> Work task
Search the listing below for the word "Identify", and copy every line in which it turns up.

───

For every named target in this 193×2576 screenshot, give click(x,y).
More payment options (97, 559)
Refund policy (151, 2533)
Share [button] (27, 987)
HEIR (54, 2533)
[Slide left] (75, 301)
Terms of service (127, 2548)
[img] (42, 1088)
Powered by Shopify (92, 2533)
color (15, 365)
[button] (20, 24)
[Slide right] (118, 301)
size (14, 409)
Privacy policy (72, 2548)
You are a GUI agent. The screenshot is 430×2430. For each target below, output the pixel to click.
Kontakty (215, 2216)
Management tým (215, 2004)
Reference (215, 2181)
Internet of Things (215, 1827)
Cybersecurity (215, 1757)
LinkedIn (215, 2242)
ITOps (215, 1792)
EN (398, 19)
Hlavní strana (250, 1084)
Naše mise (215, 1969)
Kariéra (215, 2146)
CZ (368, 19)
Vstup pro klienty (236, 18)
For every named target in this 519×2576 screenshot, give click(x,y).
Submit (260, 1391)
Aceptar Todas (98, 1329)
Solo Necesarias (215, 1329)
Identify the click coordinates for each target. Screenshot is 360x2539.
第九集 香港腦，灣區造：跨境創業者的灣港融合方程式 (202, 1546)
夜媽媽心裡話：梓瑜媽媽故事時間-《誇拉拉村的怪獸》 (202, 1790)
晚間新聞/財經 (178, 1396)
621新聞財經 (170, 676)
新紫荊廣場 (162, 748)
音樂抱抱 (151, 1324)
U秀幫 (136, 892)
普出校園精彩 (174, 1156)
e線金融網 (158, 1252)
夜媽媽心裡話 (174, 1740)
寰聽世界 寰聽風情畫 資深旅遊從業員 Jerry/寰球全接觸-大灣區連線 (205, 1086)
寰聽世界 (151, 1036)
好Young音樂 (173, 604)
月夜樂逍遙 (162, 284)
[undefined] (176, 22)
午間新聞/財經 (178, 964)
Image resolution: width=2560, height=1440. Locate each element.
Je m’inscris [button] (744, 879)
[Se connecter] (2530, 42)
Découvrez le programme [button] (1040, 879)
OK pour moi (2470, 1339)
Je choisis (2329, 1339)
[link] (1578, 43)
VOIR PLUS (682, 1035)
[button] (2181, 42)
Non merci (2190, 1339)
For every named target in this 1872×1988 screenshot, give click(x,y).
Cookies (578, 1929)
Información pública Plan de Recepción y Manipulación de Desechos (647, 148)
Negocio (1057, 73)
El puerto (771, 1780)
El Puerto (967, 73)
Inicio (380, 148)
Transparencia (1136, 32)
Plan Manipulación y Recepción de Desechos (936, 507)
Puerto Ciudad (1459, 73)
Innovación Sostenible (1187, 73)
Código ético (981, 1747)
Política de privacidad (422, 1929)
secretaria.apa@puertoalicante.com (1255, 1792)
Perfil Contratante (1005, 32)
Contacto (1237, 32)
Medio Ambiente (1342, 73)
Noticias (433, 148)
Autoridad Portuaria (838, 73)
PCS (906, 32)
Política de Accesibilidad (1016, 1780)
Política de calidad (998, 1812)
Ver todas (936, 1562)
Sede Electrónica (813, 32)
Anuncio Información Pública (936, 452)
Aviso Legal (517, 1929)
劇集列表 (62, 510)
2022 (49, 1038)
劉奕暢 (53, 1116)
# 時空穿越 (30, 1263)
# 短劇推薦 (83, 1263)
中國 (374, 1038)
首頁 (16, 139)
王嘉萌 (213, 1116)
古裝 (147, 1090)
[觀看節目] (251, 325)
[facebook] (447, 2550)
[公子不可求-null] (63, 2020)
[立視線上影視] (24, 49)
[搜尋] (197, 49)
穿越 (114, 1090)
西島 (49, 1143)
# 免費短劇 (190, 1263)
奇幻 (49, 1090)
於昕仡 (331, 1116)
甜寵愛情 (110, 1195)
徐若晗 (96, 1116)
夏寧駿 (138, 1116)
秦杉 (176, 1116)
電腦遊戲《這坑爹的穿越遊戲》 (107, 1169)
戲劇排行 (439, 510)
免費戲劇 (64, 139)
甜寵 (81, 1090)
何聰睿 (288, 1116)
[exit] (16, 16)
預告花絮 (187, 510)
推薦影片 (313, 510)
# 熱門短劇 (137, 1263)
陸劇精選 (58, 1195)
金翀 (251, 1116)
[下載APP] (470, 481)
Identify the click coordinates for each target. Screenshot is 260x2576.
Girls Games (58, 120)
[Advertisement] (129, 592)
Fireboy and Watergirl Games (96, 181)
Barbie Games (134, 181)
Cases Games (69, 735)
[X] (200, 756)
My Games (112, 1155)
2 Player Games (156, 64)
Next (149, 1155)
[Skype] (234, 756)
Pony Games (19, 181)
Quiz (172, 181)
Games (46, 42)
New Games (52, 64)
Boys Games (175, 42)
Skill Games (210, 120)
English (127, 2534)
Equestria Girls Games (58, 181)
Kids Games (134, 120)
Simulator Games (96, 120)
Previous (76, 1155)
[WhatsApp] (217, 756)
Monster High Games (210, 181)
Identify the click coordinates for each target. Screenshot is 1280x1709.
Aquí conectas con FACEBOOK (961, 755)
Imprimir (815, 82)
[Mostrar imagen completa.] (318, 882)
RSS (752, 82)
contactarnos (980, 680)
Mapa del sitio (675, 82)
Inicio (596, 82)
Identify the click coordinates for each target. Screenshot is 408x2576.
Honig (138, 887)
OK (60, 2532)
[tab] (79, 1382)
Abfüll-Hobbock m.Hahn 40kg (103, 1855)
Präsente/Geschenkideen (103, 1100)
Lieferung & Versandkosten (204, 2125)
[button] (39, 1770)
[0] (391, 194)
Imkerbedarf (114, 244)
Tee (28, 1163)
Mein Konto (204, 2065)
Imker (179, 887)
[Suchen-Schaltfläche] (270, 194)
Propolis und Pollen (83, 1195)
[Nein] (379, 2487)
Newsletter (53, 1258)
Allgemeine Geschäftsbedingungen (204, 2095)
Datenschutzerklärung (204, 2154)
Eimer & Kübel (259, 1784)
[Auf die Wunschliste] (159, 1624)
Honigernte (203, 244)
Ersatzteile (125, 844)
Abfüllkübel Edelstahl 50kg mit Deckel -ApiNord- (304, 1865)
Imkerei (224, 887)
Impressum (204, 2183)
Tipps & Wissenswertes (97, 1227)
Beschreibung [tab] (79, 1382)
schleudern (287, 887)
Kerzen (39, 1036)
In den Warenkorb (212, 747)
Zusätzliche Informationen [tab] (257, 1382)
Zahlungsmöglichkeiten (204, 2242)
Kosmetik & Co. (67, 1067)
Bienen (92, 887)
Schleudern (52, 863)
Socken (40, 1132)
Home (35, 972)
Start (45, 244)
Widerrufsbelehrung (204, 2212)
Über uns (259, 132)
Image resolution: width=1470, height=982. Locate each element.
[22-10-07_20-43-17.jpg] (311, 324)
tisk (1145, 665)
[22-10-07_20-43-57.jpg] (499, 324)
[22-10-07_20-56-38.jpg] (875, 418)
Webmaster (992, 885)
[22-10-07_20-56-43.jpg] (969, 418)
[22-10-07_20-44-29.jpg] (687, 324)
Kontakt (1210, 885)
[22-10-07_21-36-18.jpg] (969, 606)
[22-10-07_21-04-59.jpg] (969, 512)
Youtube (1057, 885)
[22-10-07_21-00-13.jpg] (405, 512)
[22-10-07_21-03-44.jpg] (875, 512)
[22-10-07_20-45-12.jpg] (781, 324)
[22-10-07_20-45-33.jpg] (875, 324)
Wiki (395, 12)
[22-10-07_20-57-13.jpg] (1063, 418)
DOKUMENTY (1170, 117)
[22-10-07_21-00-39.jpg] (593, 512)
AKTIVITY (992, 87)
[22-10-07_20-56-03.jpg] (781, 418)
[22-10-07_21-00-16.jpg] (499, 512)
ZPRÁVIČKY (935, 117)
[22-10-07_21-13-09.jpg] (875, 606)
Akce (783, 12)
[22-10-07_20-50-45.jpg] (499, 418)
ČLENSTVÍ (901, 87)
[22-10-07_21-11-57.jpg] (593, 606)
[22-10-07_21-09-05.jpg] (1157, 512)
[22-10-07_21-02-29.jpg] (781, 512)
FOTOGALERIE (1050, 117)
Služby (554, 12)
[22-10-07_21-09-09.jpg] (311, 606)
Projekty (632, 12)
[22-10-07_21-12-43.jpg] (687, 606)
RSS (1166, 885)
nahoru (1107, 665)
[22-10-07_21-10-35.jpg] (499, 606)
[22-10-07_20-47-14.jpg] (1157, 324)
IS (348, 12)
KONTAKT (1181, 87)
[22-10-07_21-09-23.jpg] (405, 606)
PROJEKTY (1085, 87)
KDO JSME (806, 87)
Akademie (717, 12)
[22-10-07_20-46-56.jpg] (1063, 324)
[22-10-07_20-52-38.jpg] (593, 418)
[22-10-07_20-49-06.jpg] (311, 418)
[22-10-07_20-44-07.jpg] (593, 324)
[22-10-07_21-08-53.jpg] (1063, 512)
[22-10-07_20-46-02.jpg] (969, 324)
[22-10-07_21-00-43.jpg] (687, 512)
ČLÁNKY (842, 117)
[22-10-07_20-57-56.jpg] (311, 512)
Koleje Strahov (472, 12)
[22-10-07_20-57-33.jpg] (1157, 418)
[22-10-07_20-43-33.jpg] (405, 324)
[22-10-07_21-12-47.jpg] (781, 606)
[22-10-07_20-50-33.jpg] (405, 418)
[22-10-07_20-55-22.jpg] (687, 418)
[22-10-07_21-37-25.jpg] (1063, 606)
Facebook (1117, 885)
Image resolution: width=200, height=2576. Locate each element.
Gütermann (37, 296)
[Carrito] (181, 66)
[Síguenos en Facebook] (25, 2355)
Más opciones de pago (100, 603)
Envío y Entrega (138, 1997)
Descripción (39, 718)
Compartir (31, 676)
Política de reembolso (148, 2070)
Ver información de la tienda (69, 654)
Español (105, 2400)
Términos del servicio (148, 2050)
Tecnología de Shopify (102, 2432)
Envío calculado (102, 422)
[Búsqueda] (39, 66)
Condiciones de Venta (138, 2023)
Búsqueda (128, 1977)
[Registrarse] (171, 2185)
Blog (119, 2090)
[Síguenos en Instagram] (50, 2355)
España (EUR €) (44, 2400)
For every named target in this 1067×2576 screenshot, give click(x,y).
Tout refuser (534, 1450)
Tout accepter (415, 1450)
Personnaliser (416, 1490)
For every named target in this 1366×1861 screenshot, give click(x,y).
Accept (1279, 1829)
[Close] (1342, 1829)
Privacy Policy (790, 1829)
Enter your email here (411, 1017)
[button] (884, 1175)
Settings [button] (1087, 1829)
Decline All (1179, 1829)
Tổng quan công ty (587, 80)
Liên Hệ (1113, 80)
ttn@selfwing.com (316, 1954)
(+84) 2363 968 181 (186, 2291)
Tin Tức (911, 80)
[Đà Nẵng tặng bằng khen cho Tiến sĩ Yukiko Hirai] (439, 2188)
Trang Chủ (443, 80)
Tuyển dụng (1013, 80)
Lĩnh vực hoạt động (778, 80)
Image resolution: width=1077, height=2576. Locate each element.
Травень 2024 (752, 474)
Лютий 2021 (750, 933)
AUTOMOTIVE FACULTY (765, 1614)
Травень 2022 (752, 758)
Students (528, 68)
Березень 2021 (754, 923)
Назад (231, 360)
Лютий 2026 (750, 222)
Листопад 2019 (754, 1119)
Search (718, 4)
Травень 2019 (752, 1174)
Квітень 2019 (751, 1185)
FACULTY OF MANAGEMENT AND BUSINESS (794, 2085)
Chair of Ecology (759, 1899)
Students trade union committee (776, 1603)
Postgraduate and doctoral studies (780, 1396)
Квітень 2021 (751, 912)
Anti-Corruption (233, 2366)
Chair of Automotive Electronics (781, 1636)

───

> Finished task
Identify the click coordinates for each target. Screenshot is 360x2539.
Identify the click coordinates for each target. Screenshot is 260x2576.
Identify the click coordinates for each target. Screenshot is 1280x1709.
Identify the click coordinates for each target. Screenshot is 408x2576.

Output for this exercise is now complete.